Dataset entries:
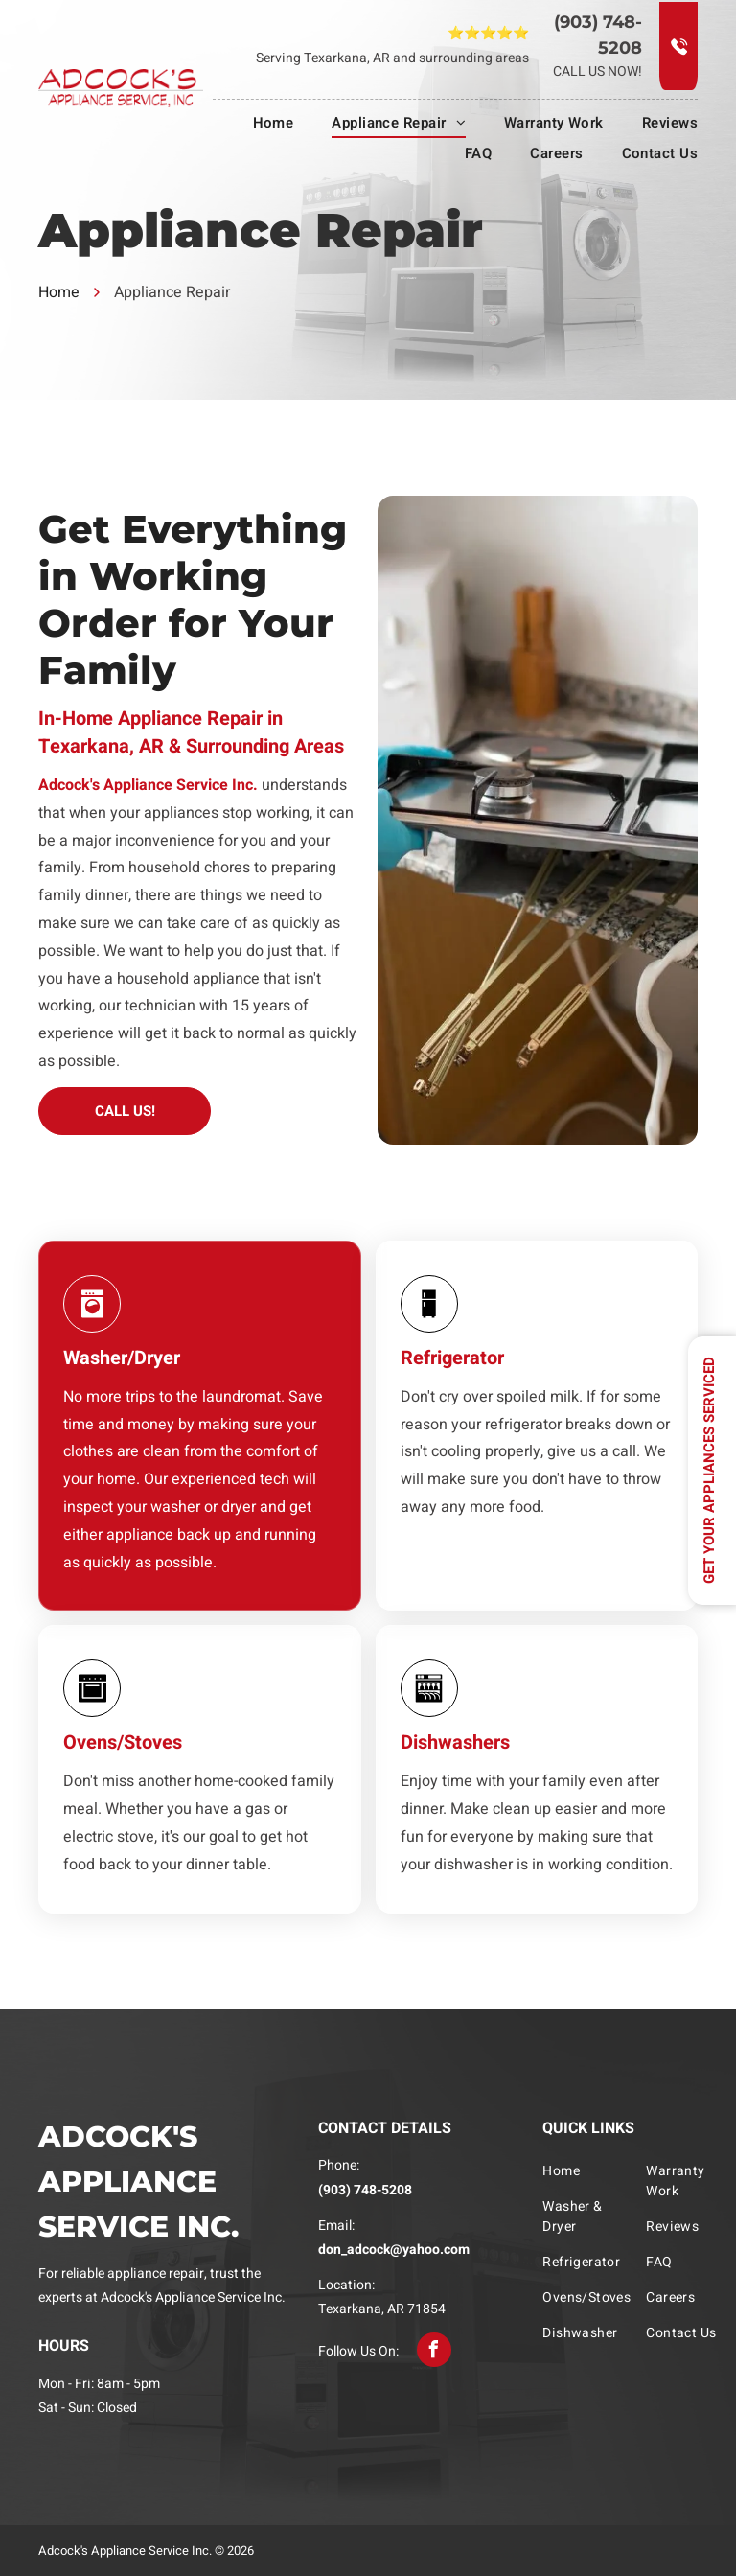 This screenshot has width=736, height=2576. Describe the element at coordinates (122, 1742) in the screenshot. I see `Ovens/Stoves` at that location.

* * *

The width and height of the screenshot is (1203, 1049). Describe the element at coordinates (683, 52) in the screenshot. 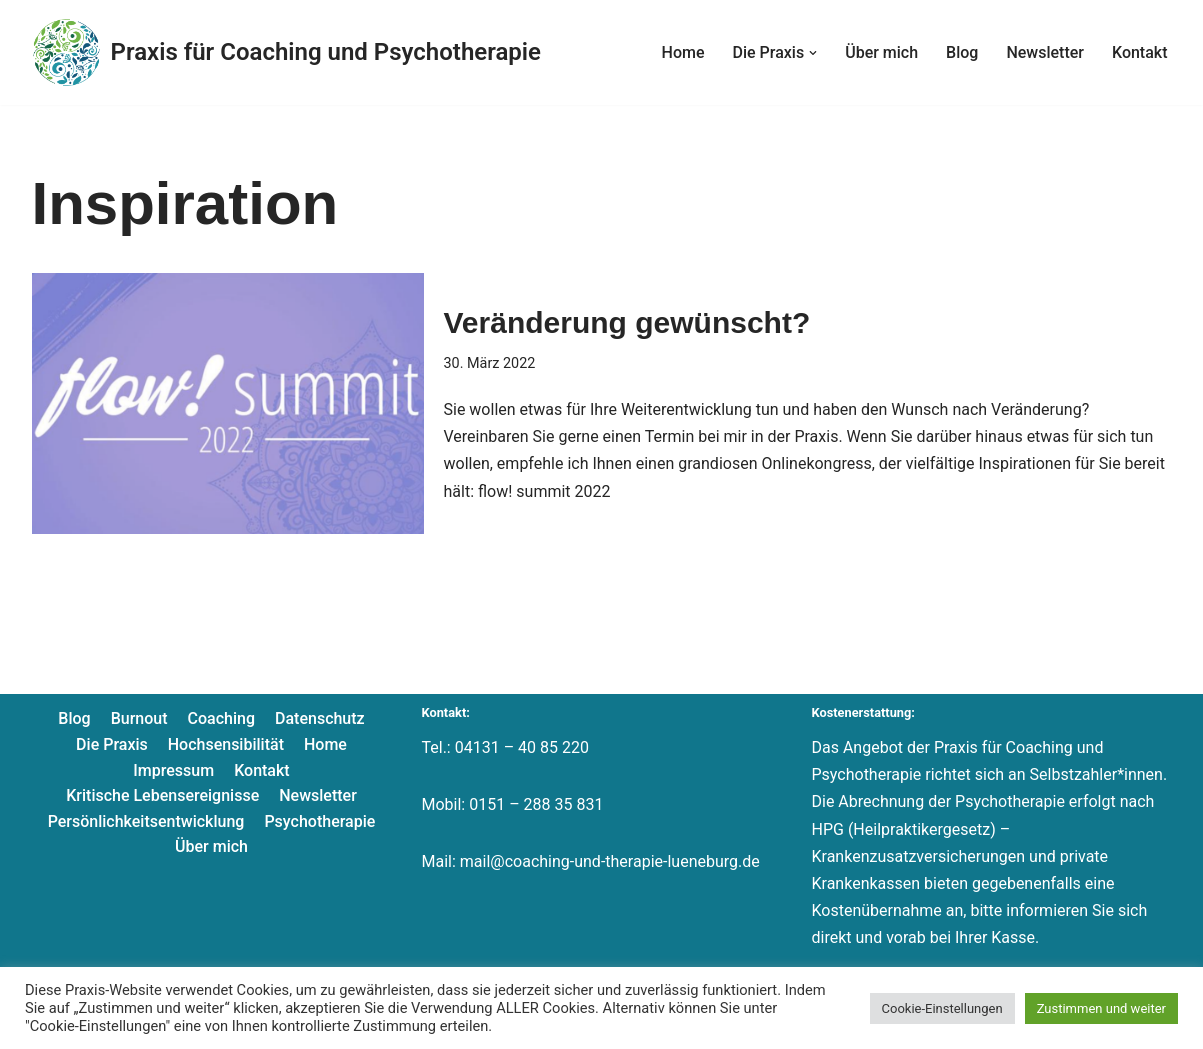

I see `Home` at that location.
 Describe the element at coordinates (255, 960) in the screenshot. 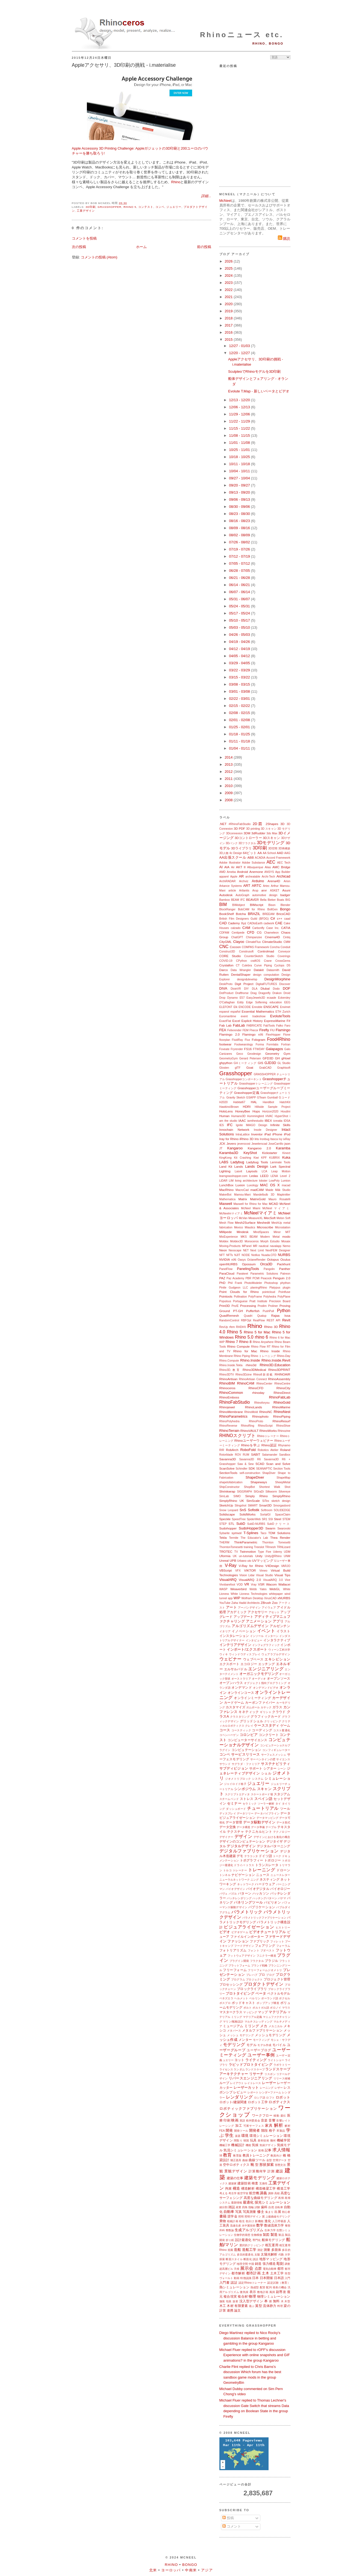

---

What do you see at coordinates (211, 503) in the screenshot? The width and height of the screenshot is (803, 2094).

Brief: Return the stretch of entries from the line containing "The width and height of the screenshot is (1203, 1049)." through the line containing "Describe the element at coordinates (255, 960)", both included, reproducing each line verbatim. Leave the pictures out of your answer.

Complete response:
The width and height of the screenshot is (1203, 1049). Describe the element at coordinates (683, 52) in the screenshot. 

I see `Home` at that location.
 Describe the element at coordinates (255, 960) in the screenshot. 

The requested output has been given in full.